Element and text location data:

● ● ● ●

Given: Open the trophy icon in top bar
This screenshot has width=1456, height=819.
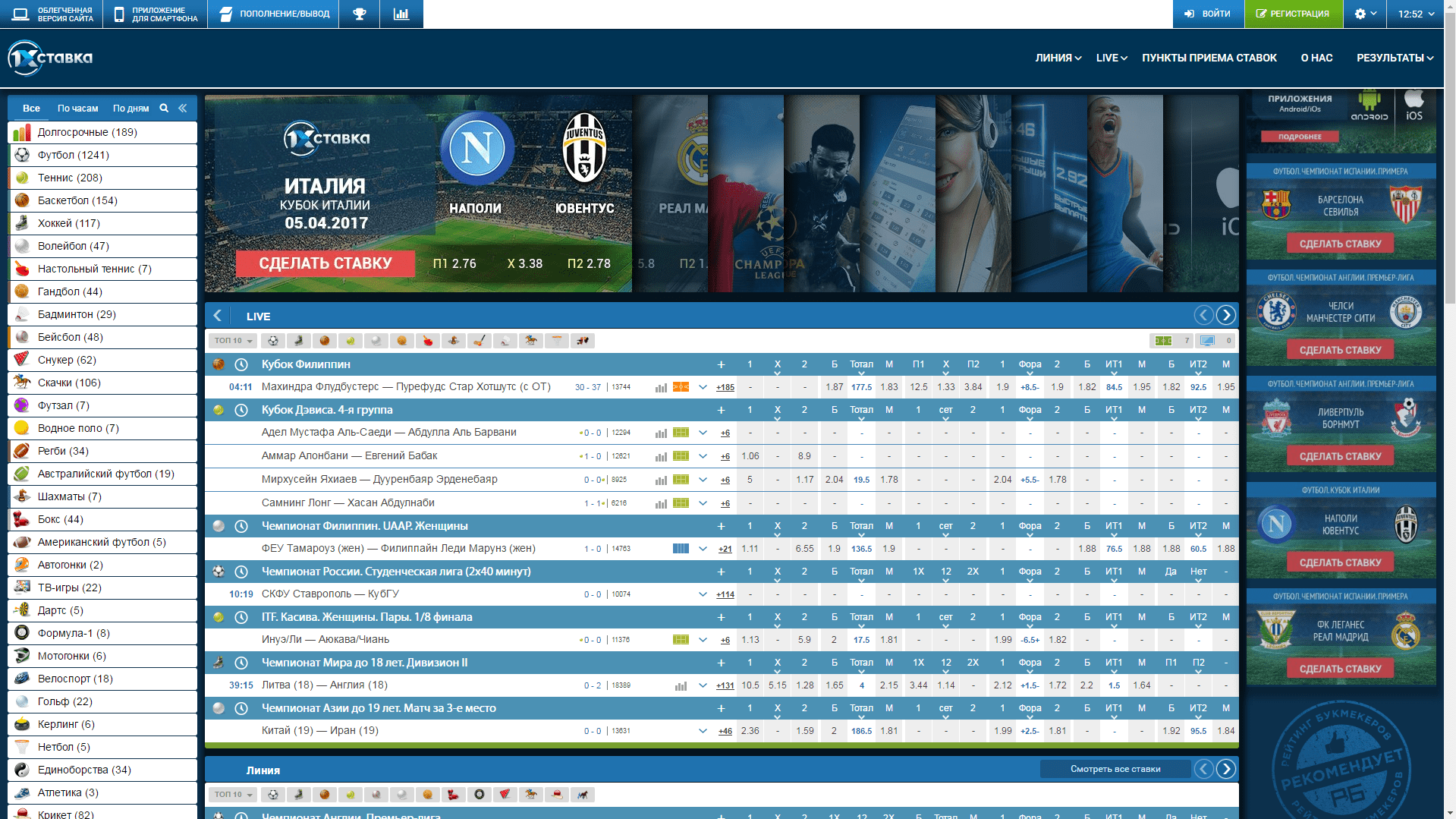Looking at the screenshot, I should (x=360, y=14).
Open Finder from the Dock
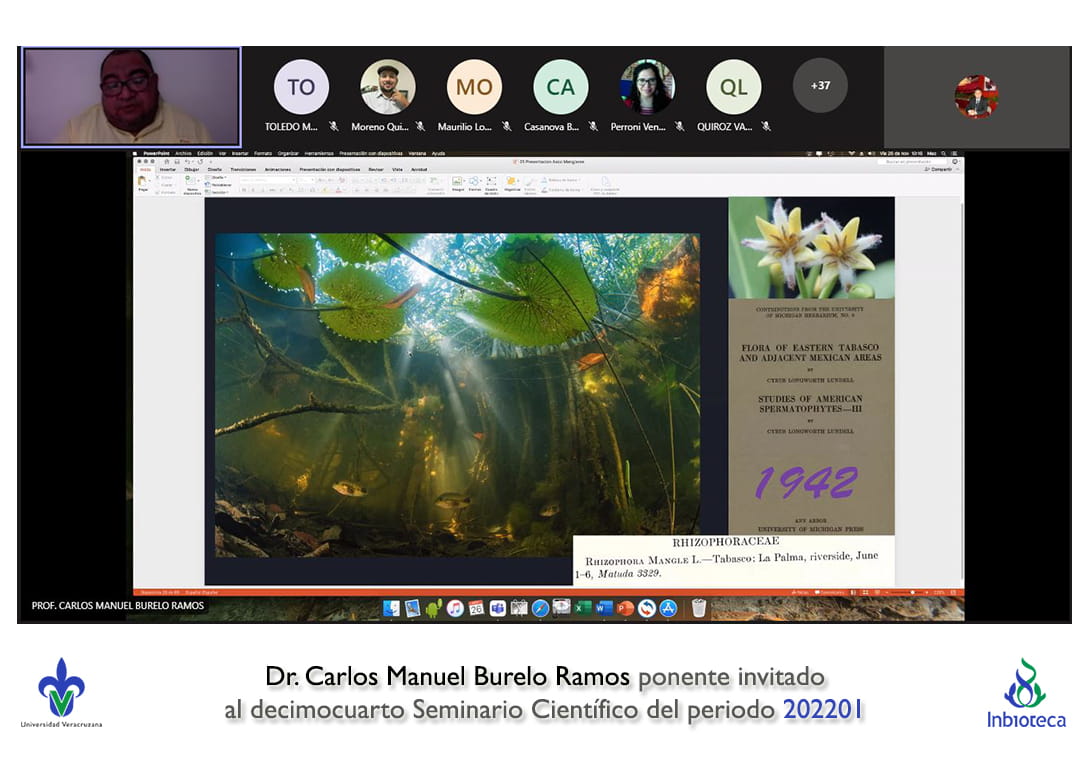Image resolution: width=1090 pixels, height=760 pixels. [x=391, y=608]
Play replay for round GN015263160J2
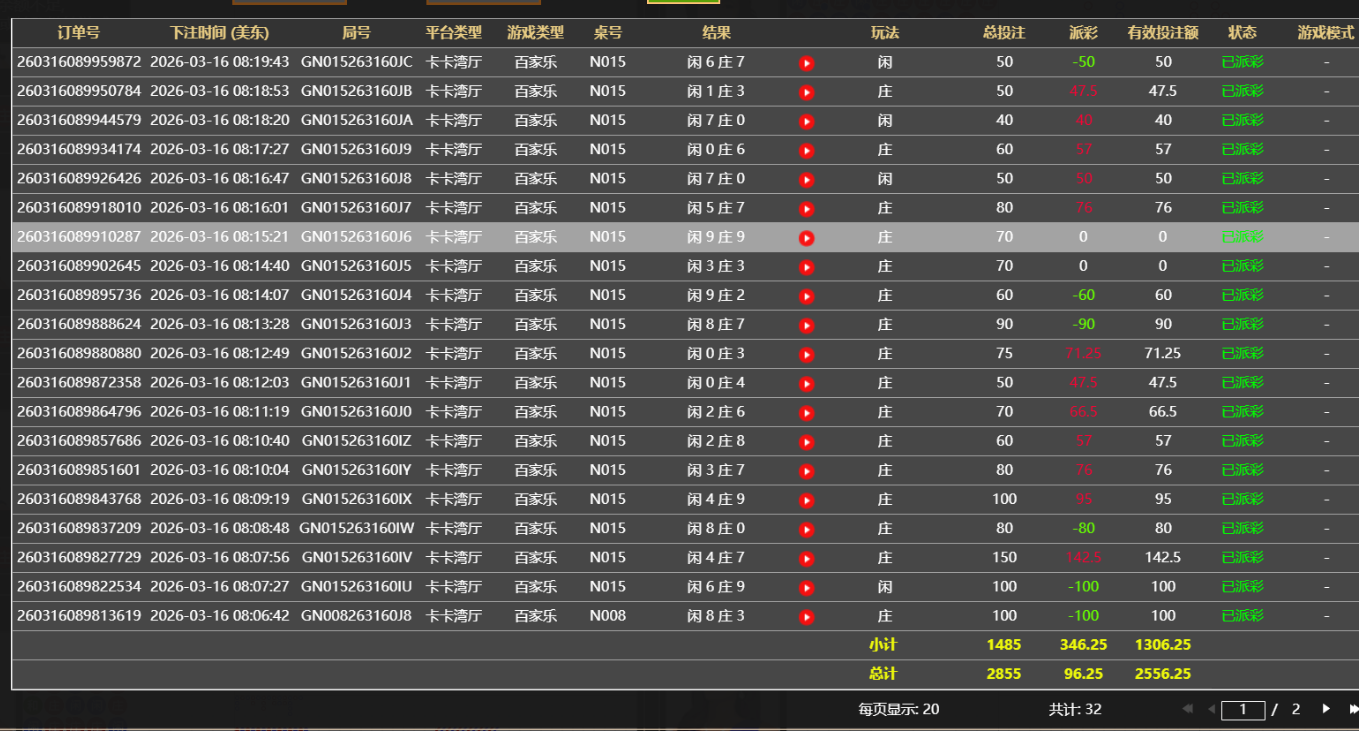 [806, 354]
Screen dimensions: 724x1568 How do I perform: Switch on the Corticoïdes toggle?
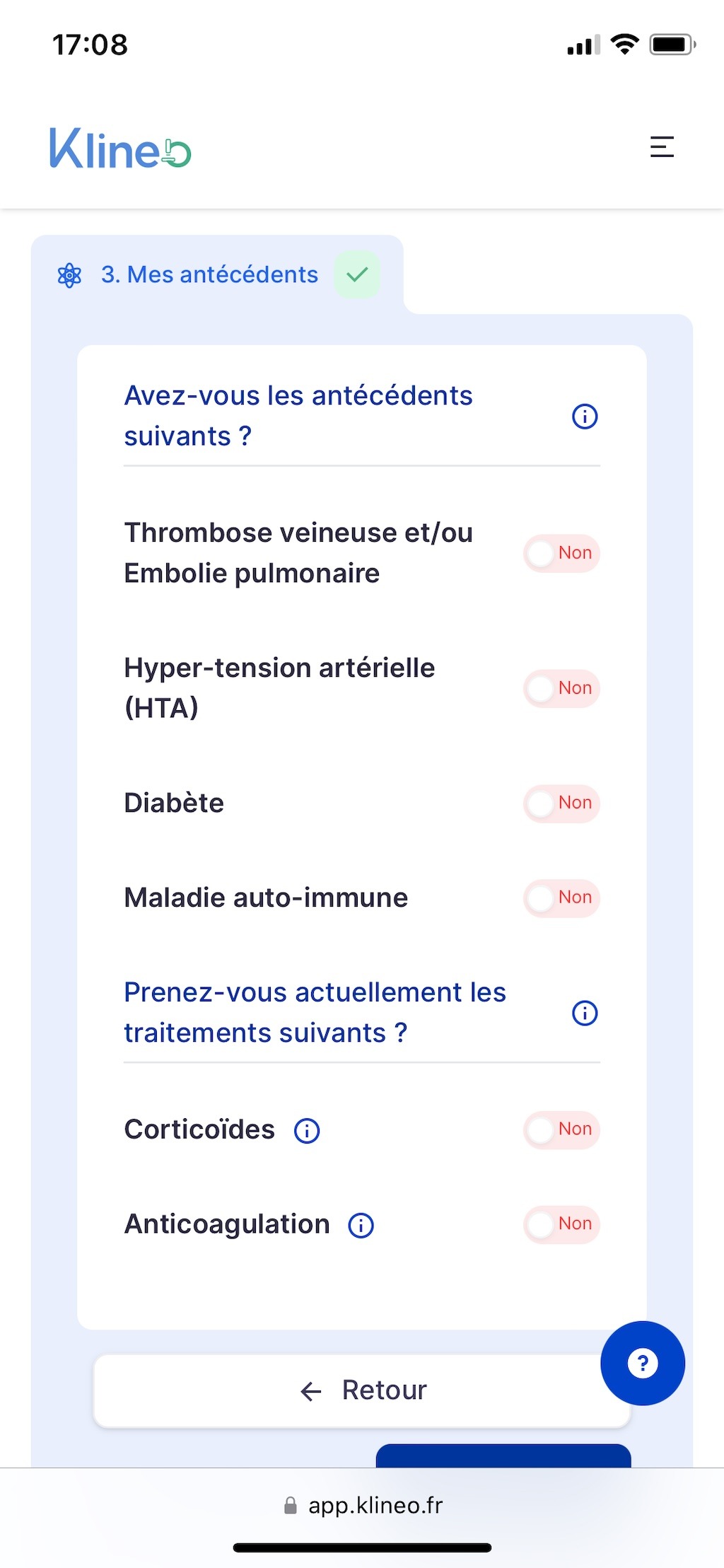coord(561,1129)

● ● ● ●

Required task:
Count the lines of the material above that contain the string "Open", with case taken into account. Reply with the number alone.

Output below:
2